Another observation, even more surprising, was that the peroxisomes moved significantly faster than cargo ferried by single motors in vitro. Kinesin moves at no more than 1 μm/sec in vitro, no matter how many motors are attached to a cargo. But we saw peroxisomes in the cell racing along at up to 12 μm/sec. One experiment, for example, saw the peroxisomes being moved by kinesin at 11.7 μm/sec, followed by dynein at 3.4 μm/sec, and then kinesin at 1.9 μm/sec. After another short kinesin jump, the peroxisome takes a final ride on dynein, at 5.1 μm/sec (see Figure 1).
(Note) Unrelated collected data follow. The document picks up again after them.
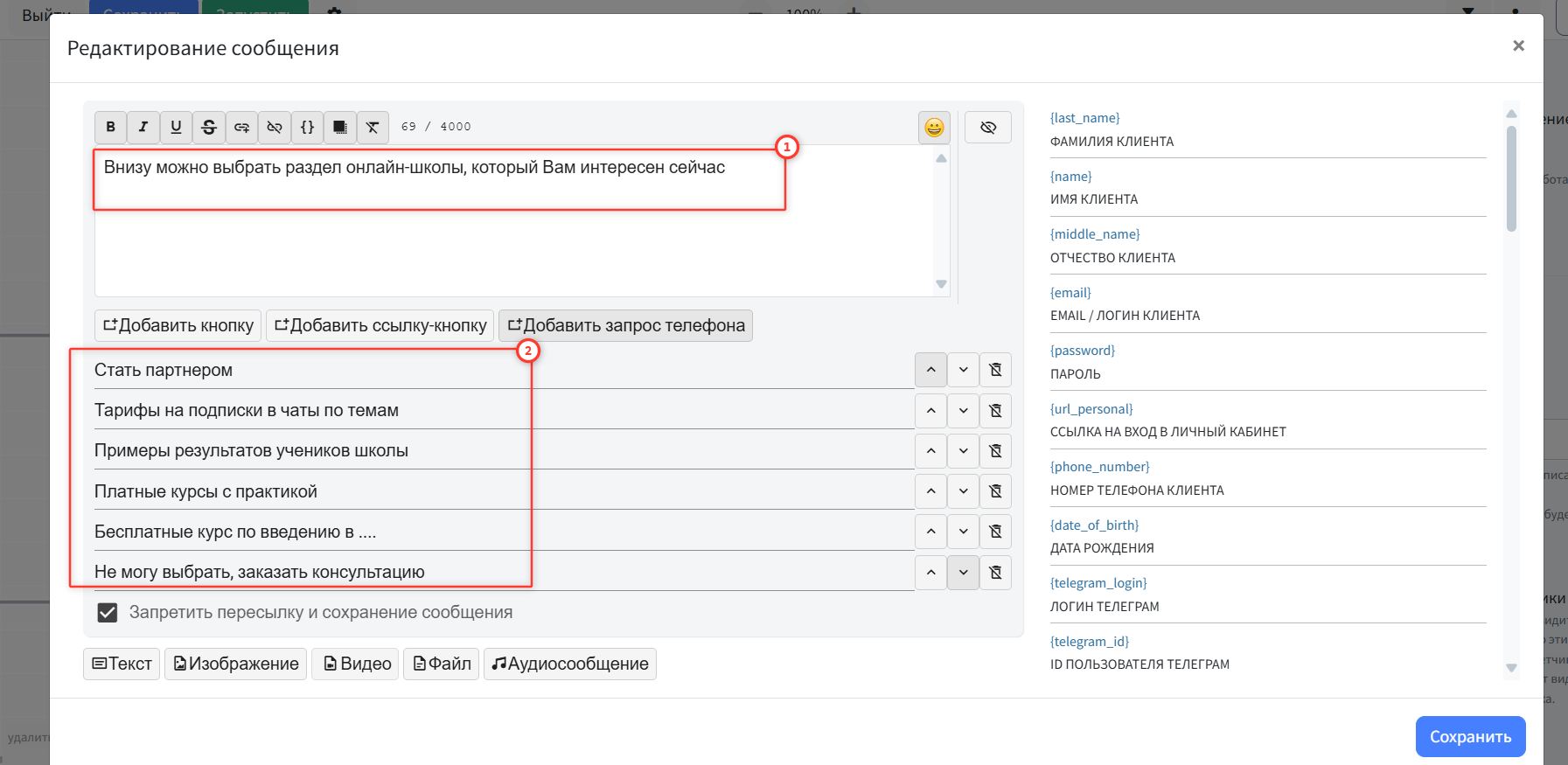The image size is (1568, 765).
Task: Insert a link using the link icon
Action: 241,127
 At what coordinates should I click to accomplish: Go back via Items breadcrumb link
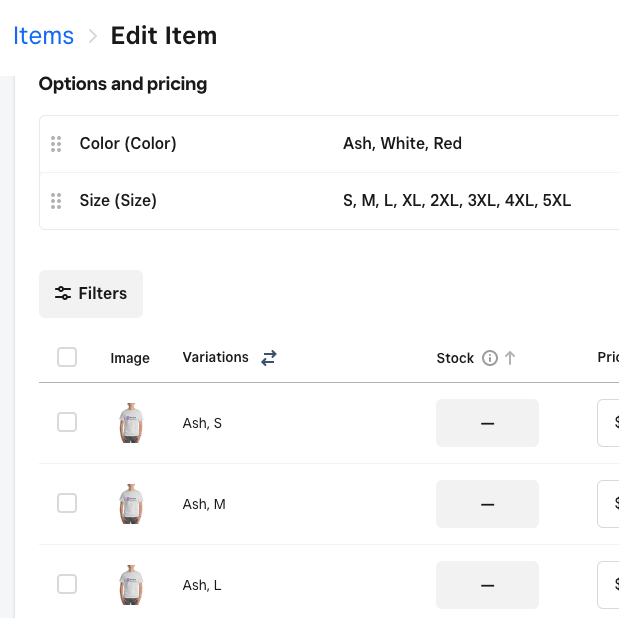click(x=44, y=36)
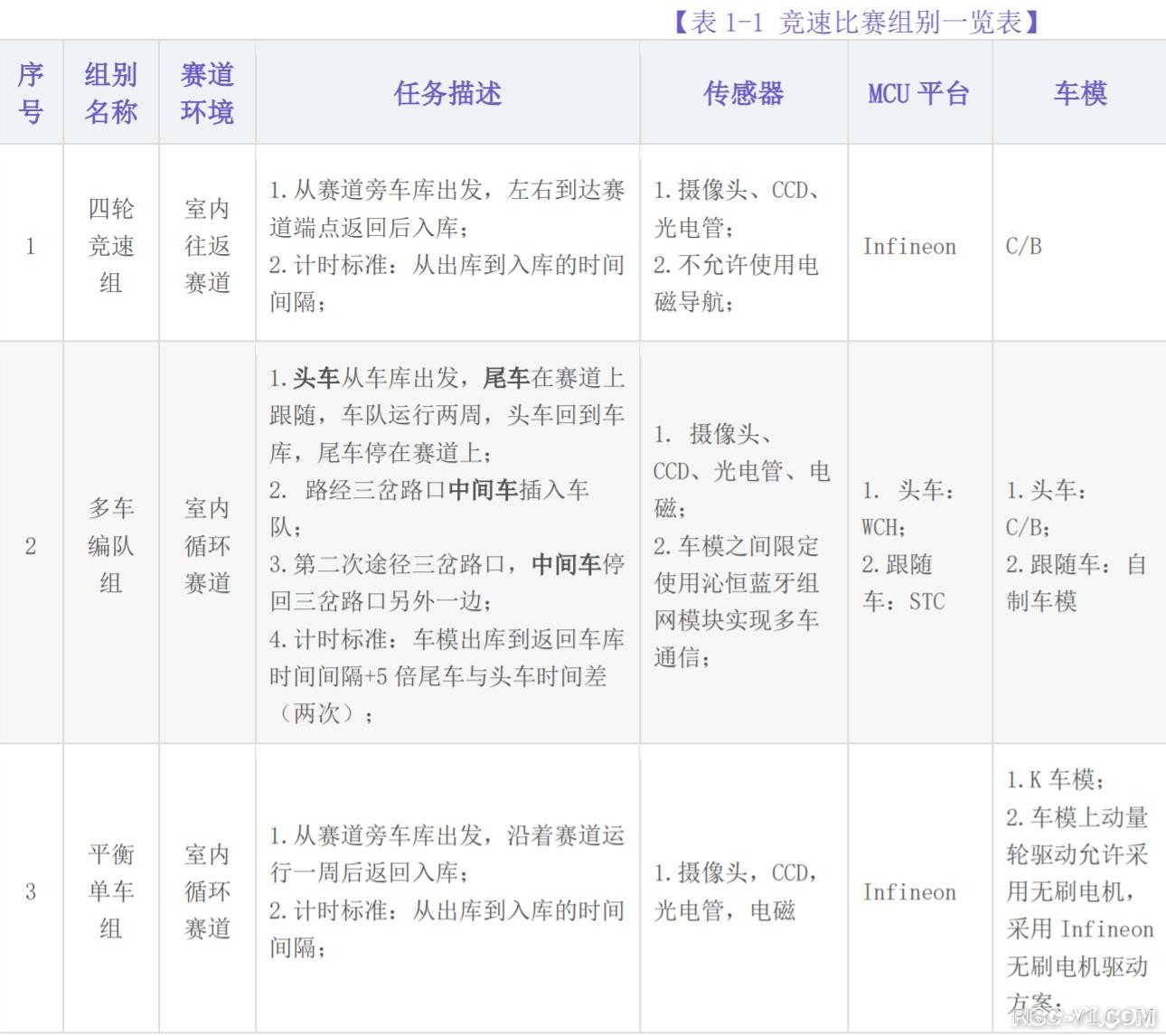Select the K 车模 brushless motor cell
This screenshot has height=1036, width=1166.
point(1078,890)
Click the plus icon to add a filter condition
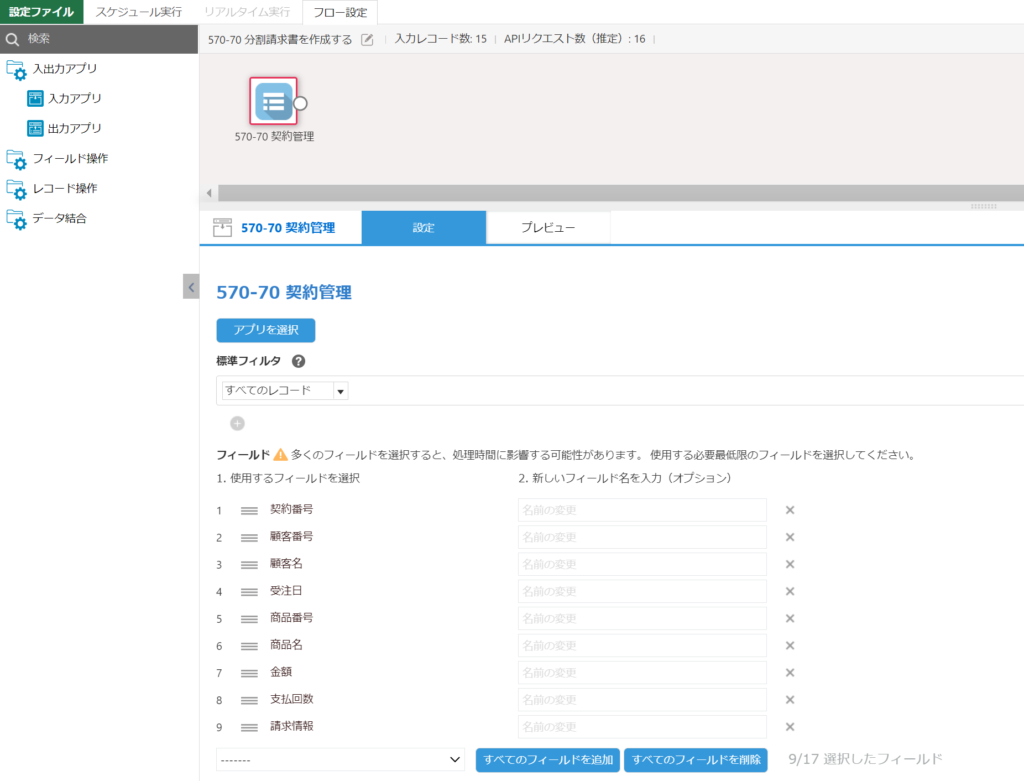1024x781 pixels. tap(236, 423)
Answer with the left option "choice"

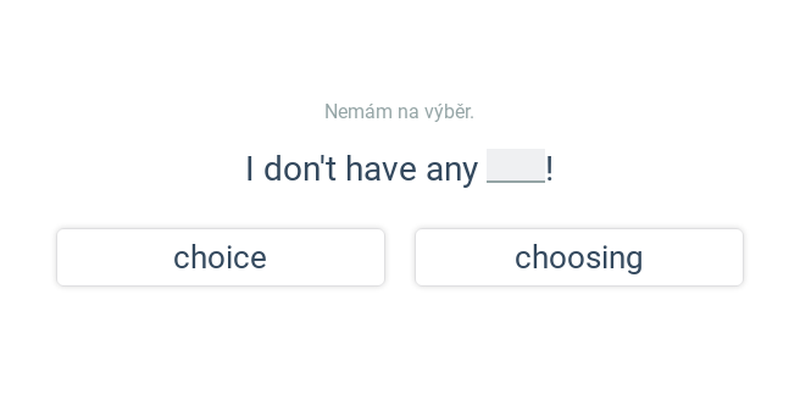[220, 257]
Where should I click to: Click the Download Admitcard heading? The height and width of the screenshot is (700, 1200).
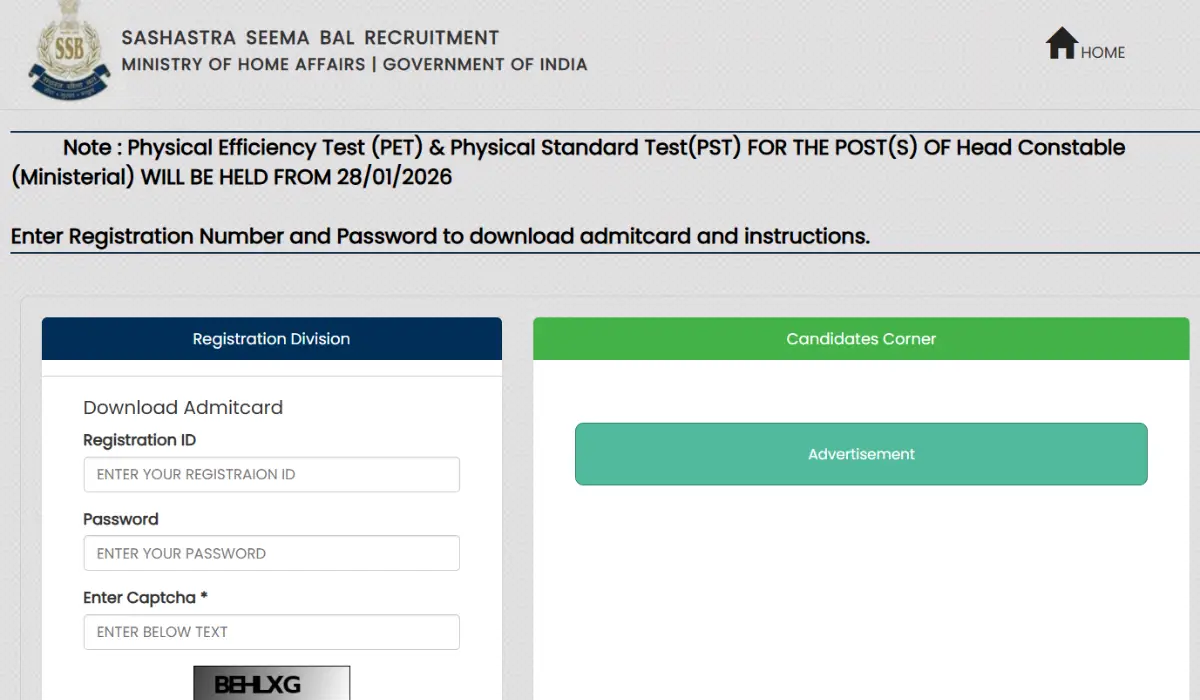pos(183,407)
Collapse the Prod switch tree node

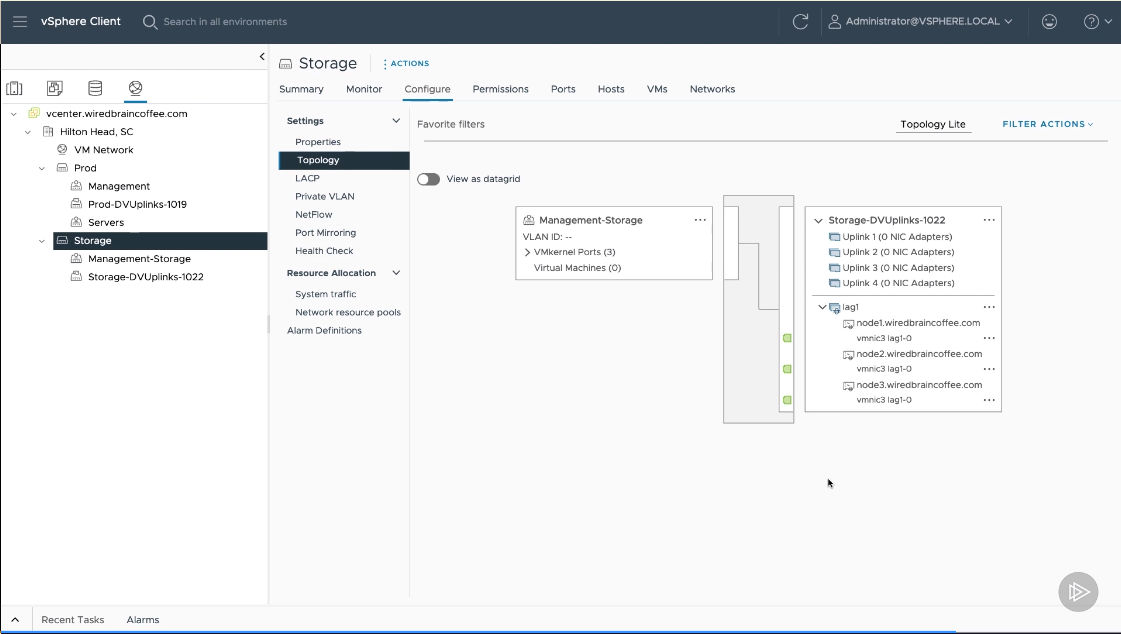point(42,168)
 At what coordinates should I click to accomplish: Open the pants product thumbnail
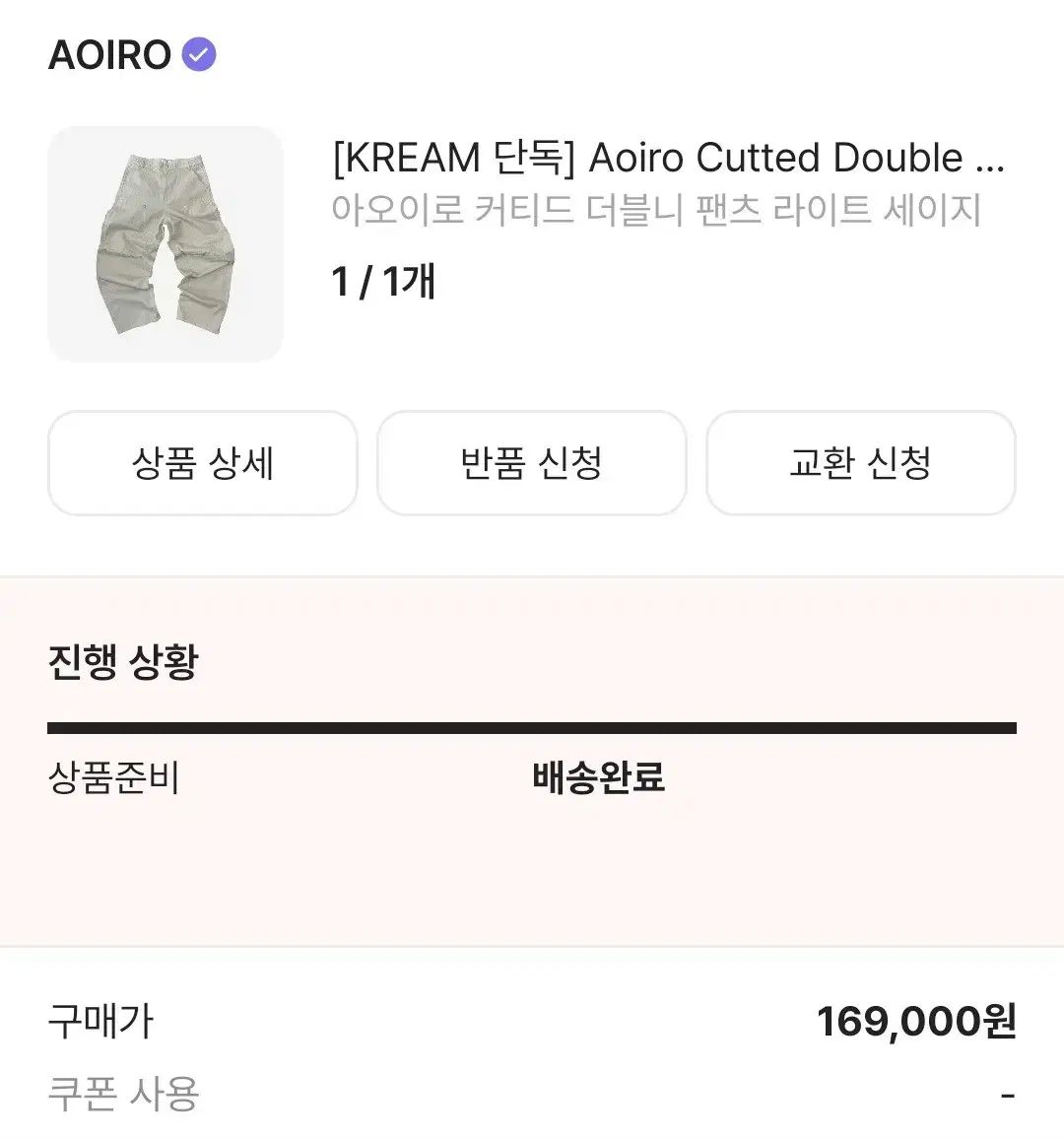[x=166, y=244]
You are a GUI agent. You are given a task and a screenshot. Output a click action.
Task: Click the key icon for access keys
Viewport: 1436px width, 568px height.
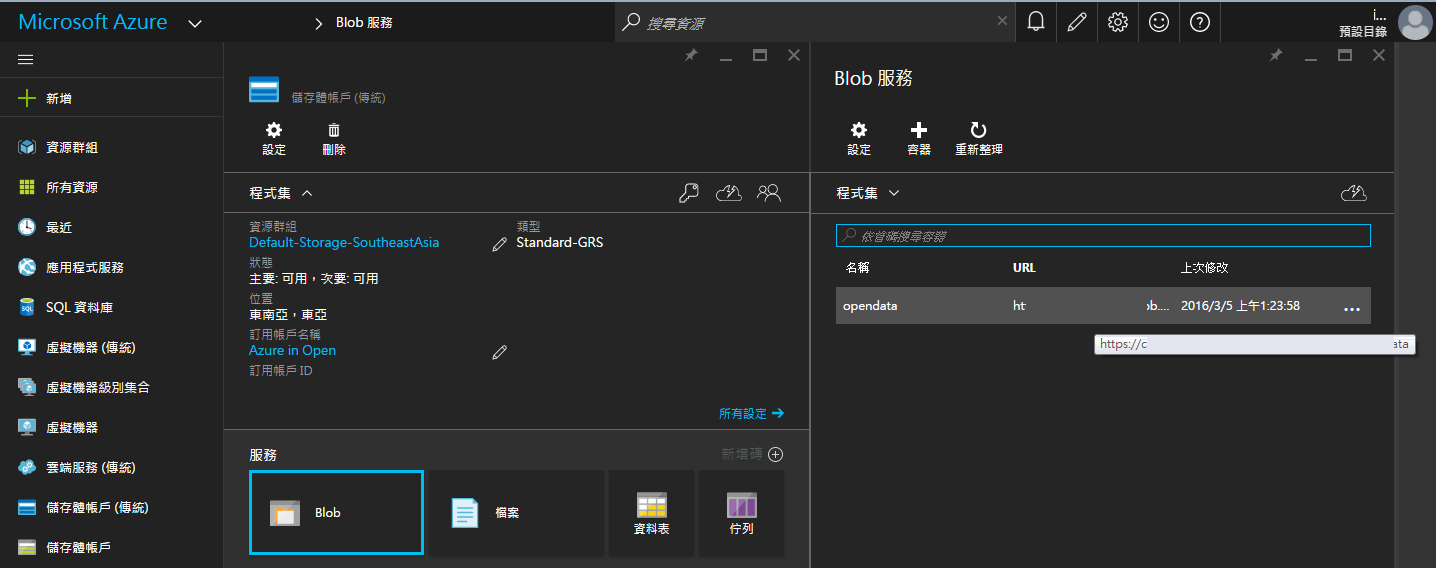(688, 193)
To delve into the questions raised by these new findings, we first will look at other systems to see if they also undergo rapid motion. The nerve cell line, PC12, in which membrane vesicles appear to move faster (4 μm/sec) is one possibility.5 Or, returning to the peroxisome system, we can use an optical tweezers (see related story, p. 26) to trap the vesicles and see how much force is necessary to prevent either kinesin or dynein from moving it. If there are two kinesins pulling on it, the stall force, the force necessary to prevent motion, should be 14 pN, twice the normal stall force of 7 pN per kinesin. Of course, these studies require that one can trap the peroxisomes in a cell – a nontrivial task, although other subcellular organelles have been trapped before.6
Another possibility is to extract the peroxisomes and see how fast they move on microtubules in vitro. According to standard lore, they should move at less than 1 μm/sec. But this would mean observing peroxisomes outside their native environment, and membrane connections may be critical in determining peroxisome movement. In any case, answering these questions, and trying to unravel how these molecular motors really work, will likely keep me busy for some time to come.
Paul Selvin is a John Bardeen Faculty Scholar and Professor of Physics at the University of Illinois at Urbana-Champaign. He obtained a PhD in physics from the University of California, Berkeley, and was a postdoctoral fellow and staff scientist at the Lawrence Berkeley Laboratory, before coming to Illinois in 1997. His lab focuses on molecular motors, ion channels, and DNA mutations.